We take the Internet and its wealth of knowledge for granted. Virtually everything is readily accessible 24 hours a day, 7 days a week at the click of a button. That is — until it’s not. Websites can go belly up without a moment’s notice, their content gone forever.
It is important to archive content that appears on the Internet for various reasons. Saving websites is a way of preserving human culture, much in the same way we protect and curate books or works of art. Curiosity is a big driver — after all, kids today couldn’t imagine an old Geocities web page in their wildest dreams. Aside from general curiosity, saving websites can allow us to refer back to important information.
It is super convenient to reference info found on the Web. But what happens when that link just points to a 404 error message? In 2013 a Harvard study found that 49% of the websites referenced in Supreme Court decisions in the US were now dead ends. How can we prevent vital information like this from disappearing into the virtual ether?
Luckily, the folks at The Internet Archive have developed a tool that can index and archive websites. They call it the Wayback Machine, and it has been archiving websites since 2001. To date, the Wayback Machine has saved over 304 billion web pages.
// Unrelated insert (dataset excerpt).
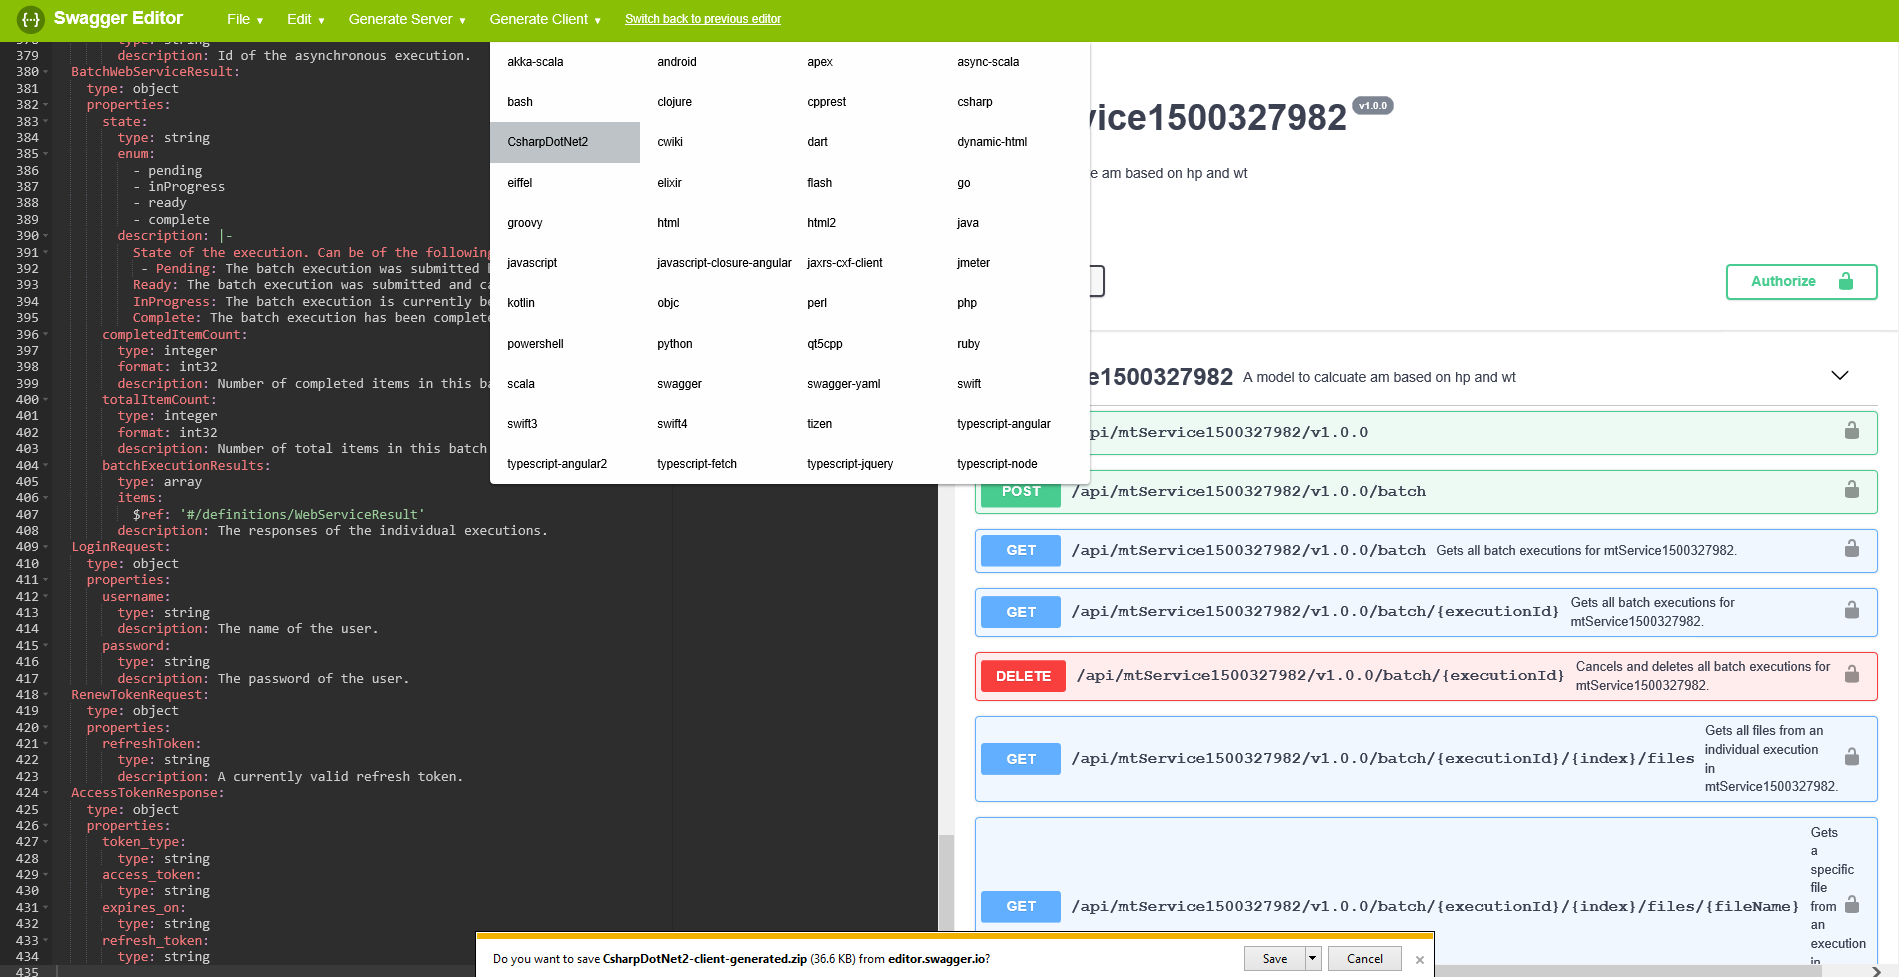This screenshot has height=977, width=1899.
Task: Click the lock icon on the POST /batch endpoint
Action: pos(1852,491)
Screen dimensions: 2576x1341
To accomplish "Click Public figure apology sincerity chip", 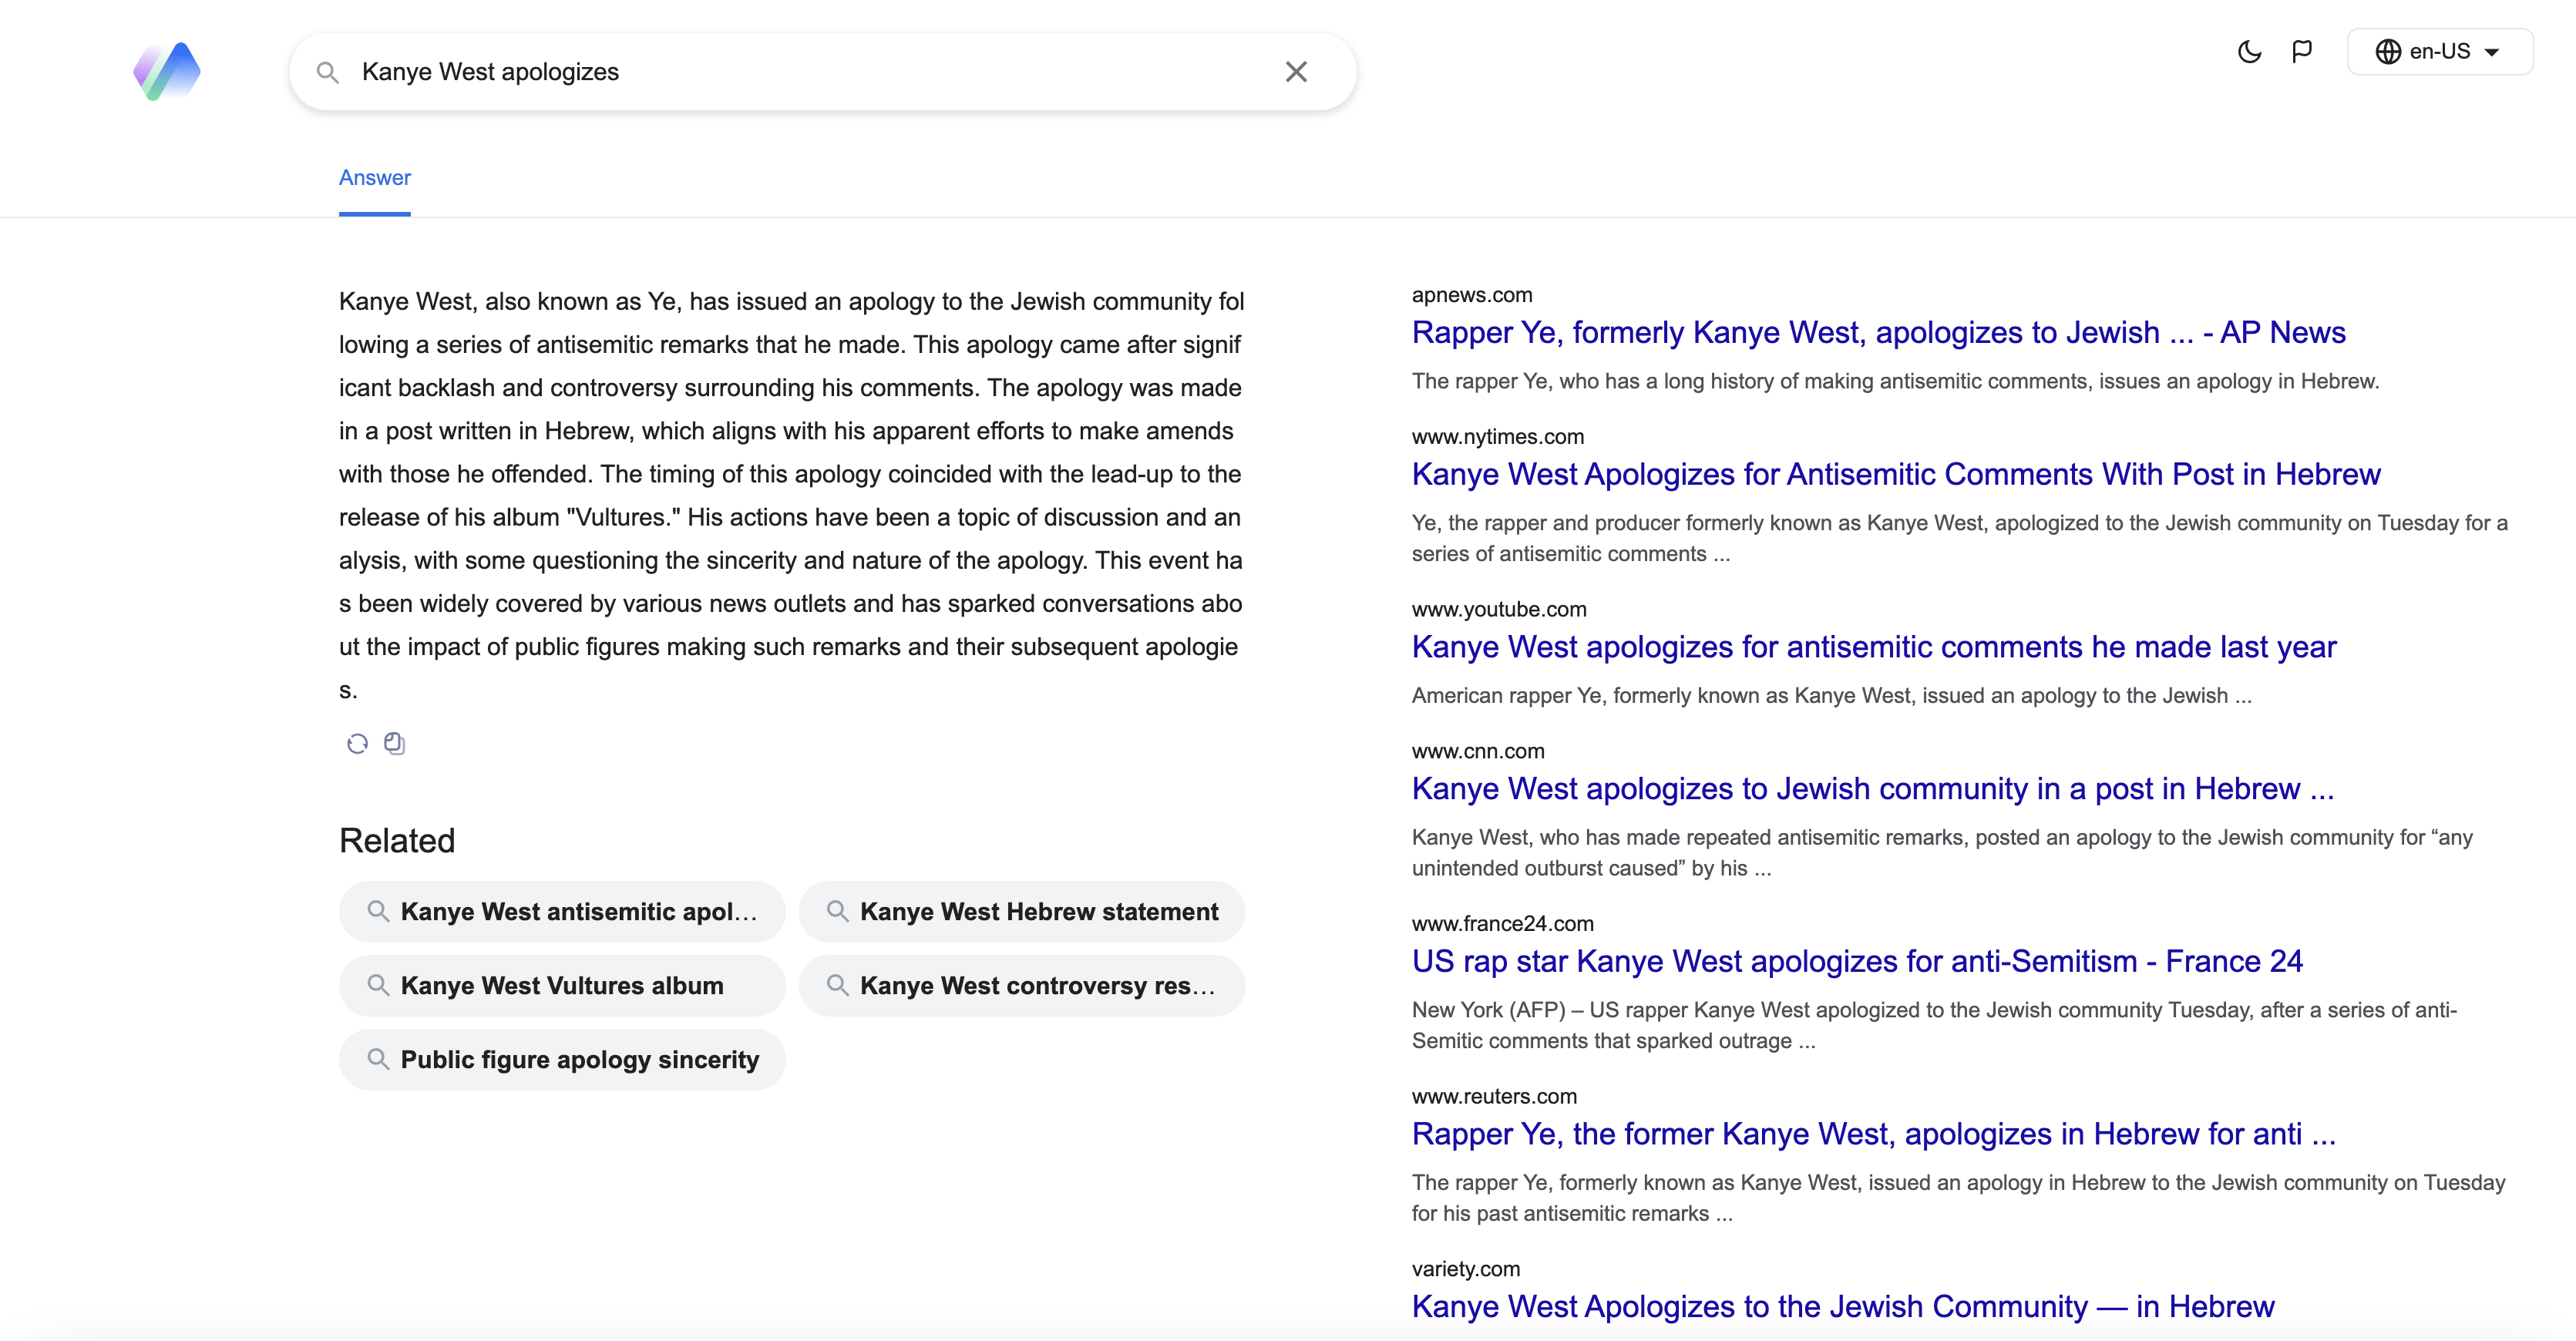I will pyautogui.click(x=562, y=1059).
There are a number of reasons one would want to archive a website. Luckily, The Wayback Machine makes it super easy. Here are the ways in which you can use The Wayback Machine for all your webpage archiving needs.
Which Sites Are Cataloged?
Many popular websites are automatically archived by the Wayback Machine. However, you can use the Wayback Machine to manually archive virtually any page. Websites are often abandoned or changed completely, so the Wayback machine acts as a way to preserve the culture of the Internet by keeping a digital “hard copy” of a website. Be aware that text and images are left intact; however, some outbound links and embedded items (e.g. videos) are not.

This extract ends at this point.